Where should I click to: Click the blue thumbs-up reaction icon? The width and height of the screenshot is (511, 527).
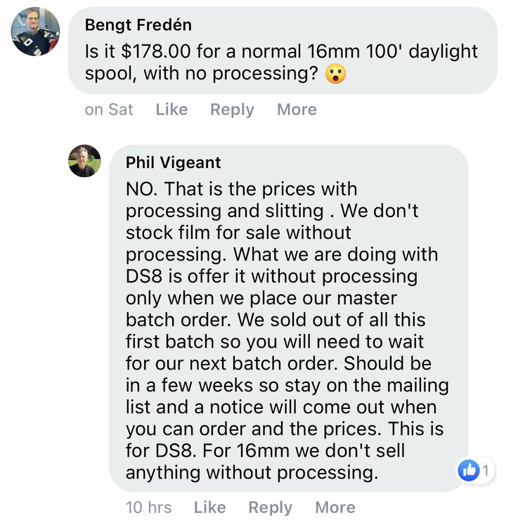(x=467, y=470)
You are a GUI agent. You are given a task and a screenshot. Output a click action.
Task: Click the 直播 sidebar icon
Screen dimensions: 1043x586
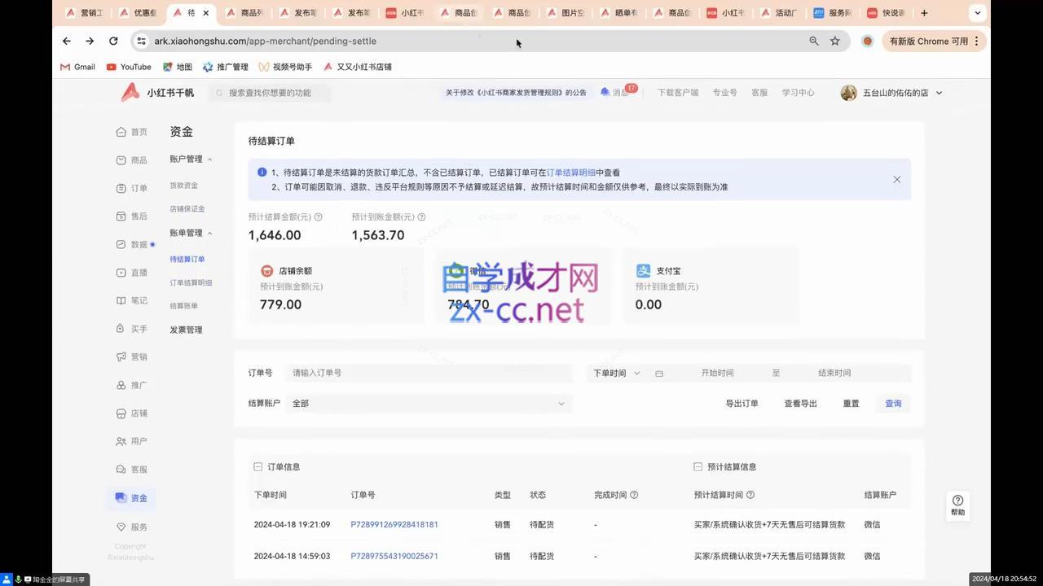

--------------------------------

* EXERCISE AIM *
Write out all the items again, swapping every "icon" for "button" and changing nothing else. Leave the pictures out.

* SOLUTION TO THE EXERCISE *
Where should I click to: Click the blue thumbs-up reaction button? The width and height of the screenshot is (511, 527).
(x=467, y=470)
You are a GUI agent. You are given a task and a screenshot. Output a click action.
Task: Click the 直播 sidebar button
Screen dimensions: 1043x586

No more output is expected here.